Uschi Freitag

Personal information
- Born: 19 August 1989 (age 36) Maastricht, Netherlands

Sport
- Sport: Diving

Medal record
Representing Germany
European Championships
| Silver medal – second place | 2012 Eindhoven | 3 m springboard |
| Bronze medal – third place | 2011 Turin | 3 m synchro springboard |
| Bronze medal – third place | 2012 Eindhoven | 3 m springboard |
Representing the Netherlands
European Championships
| Silver medal – second place | 2016 London | 3 m springboard |

= Uschi Freitag =

German-Dutch diver (born 1989)

Uschi Freitag (born 19 August 1989) is a German-Dutch female diver. Until 2012, she represented Germany at international competitions, and since 2013 the Netherlands.

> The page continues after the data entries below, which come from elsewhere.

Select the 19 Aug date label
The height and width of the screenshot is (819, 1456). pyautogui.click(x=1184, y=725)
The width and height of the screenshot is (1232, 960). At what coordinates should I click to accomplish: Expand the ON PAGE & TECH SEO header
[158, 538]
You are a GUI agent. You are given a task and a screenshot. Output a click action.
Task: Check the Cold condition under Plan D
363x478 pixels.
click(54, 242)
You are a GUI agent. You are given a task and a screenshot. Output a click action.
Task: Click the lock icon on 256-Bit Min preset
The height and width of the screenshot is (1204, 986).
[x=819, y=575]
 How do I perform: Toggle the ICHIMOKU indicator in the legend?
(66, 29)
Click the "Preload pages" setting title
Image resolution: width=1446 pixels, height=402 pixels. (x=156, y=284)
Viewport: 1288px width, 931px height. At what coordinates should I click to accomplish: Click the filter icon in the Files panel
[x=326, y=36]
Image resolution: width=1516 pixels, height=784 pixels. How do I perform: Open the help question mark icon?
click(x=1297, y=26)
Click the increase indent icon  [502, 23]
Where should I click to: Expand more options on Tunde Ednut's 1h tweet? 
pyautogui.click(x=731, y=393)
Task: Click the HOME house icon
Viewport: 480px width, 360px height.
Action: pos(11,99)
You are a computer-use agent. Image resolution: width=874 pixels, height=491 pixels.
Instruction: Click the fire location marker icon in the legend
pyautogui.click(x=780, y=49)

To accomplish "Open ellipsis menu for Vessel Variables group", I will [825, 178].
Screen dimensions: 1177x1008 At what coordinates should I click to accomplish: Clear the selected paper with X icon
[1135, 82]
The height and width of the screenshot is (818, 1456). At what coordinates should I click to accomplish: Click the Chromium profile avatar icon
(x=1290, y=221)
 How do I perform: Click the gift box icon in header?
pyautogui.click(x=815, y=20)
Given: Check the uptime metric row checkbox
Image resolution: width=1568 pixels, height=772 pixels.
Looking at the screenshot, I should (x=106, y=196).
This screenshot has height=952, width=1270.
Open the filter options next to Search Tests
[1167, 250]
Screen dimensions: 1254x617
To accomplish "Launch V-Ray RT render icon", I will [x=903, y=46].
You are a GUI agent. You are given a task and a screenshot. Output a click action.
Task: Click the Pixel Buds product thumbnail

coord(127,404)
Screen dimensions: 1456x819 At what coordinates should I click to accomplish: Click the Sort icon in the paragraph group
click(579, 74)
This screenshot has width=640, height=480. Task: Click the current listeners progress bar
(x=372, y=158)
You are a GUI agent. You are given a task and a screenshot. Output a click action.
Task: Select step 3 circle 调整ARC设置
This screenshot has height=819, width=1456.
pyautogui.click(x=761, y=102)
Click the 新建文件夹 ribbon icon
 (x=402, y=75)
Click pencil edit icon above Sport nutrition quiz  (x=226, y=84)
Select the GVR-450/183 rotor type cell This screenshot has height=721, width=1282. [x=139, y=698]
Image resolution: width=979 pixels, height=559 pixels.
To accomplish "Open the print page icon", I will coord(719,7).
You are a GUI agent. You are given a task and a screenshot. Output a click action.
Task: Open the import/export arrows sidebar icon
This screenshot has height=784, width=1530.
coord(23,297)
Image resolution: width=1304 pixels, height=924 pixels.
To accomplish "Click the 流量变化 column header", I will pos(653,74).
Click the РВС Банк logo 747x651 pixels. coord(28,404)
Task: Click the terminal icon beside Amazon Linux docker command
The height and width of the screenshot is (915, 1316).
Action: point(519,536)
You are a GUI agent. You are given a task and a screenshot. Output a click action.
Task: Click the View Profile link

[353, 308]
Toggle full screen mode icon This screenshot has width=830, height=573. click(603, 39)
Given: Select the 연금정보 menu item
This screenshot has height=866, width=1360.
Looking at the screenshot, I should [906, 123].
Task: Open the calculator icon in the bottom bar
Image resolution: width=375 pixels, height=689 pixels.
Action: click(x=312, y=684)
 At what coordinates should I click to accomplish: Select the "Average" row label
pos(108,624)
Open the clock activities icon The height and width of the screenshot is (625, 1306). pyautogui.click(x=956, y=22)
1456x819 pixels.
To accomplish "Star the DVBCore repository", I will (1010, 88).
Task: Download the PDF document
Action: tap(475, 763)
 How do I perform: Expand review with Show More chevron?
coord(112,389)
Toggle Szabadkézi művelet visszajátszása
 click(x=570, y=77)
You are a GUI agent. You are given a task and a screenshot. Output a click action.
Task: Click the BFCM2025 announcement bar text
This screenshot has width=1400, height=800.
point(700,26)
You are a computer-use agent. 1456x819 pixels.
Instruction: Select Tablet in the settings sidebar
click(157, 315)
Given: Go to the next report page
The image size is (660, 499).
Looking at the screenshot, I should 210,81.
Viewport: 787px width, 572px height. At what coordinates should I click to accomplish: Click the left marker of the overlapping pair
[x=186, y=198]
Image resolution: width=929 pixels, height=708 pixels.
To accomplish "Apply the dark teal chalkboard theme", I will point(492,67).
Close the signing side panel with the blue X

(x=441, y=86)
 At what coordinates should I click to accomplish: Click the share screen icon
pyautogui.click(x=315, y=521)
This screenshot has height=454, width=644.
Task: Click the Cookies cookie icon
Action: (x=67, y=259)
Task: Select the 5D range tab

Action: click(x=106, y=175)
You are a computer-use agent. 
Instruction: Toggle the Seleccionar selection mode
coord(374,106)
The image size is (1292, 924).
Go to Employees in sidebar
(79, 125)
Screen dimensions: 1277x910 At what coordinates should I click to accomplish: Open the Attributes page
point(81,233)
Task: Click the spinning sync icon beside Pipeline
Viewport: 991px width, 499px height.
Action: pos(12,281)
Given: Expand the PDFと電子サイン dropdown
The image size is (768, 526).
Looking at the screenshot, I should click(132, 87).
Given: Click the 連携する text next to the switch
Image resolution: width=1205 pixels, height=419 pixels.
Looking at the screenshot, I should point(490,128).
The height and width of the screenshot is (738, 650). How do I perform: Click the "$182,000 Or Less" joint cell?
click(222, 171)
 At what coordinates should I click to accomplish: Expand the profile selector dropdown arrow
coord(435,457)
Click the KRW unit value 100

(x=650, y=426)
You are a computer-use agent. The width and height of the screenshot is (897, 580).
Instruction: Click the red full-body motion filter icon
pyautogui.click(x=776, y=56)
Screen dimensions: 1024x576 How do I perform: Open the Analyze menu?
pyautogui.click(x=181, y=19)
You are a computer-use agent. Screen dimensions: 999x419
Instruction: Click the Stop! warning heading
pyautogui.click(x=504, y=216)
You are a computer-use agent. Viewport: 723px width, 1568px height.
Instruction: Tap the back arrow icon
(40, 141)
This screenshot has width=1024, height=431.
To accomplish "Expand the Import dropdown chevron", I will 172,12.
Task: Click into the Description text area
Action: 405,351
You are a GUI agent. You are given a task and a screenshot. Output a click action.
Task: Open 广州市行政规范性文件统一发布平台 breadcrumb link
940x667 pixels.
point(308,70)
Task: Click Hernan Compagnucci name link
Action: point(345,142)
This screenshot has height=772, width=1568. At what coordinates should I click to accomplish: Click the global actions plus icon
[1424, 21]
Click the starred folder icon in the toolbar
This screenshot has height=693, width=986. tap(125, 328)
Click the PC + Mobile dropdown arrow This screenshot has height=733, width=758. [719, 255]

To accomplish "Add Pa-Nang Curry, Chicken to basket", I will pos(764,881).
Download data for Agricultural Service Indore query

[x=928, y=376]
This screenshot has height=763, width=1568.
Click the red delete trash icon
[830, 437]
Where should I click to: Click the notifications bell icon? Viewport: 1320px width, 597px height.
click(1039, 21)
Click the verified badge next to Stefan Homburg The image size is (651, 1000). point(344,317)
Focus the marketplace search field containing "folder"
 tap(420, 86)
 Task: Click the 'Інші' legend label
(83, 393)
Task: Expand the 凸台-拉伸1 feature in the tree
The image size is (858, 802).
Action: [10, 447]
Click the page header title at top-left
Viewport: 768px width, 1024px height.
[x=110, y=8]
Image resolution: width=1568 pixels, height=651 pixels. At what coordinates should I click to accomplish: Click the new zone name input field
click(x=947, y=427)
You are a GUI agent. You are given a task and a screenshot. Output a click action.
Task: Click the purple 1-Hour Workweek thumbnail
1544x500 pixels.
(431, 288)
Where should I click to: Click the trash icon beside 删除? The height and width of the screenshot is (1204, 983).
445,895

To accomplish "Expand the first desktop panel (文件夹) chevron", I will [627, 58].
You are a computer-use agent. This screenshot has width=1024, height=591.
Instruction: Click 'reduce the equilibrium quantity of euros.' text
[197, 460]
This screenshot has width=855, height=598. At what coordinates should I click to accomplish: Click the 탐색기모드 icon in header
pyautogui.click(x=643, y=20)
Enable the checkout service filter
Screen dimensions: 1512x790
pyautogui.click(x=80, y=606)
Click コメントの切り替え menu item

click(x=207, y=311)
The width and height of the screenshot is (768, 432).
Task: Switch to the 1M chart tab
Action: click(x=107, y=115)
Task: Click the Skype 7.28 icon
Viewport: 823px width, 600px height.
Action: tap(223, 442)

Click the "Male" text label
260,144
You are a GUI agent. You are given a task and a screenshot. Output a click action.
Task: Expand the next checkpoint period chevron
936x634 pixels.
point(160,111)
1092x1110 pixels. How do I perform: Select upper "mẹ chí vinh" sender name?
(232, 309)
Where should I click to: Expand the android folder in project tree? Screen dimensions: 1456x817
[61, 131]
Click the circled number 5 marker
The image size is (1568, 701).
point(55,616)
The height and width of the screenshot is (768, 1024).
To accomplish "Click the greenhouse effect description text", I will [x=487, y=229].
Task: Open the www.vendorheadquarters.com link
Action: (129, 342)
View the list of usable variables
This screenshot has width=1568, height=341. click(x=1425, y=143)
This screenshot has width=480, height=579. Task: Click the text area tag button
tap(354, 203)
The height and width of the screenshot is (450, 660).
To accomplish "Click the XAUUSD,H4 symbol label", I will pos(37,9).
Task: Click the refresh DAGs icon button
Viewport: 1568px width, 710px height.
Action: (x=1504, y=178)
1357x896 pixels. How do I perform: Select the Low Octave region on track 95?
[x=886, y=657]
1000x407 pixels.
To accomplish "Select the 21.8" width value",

She has a German father. She competed at for Germany at the 2011 World Aquatics Championships and later for the Netherlands at the 2013 and 2015 World Aquatics Championships. Her first international medal was at the 2011 European Diving Championships where she won together with the German Katja Dieckow the bronze medal in the 3 m springboard synchro event. A year later at the 2012 European Aquatics Championships they won again the bronze medal in the synchro event.

Both at the 2012 European Aquatics Championships (representing Germany) and 2016 European Aquatics Championships (representing the Netherlands) she won the silver medal in the 3 m springboard event.

She participated in the 2016 Summer Olympics.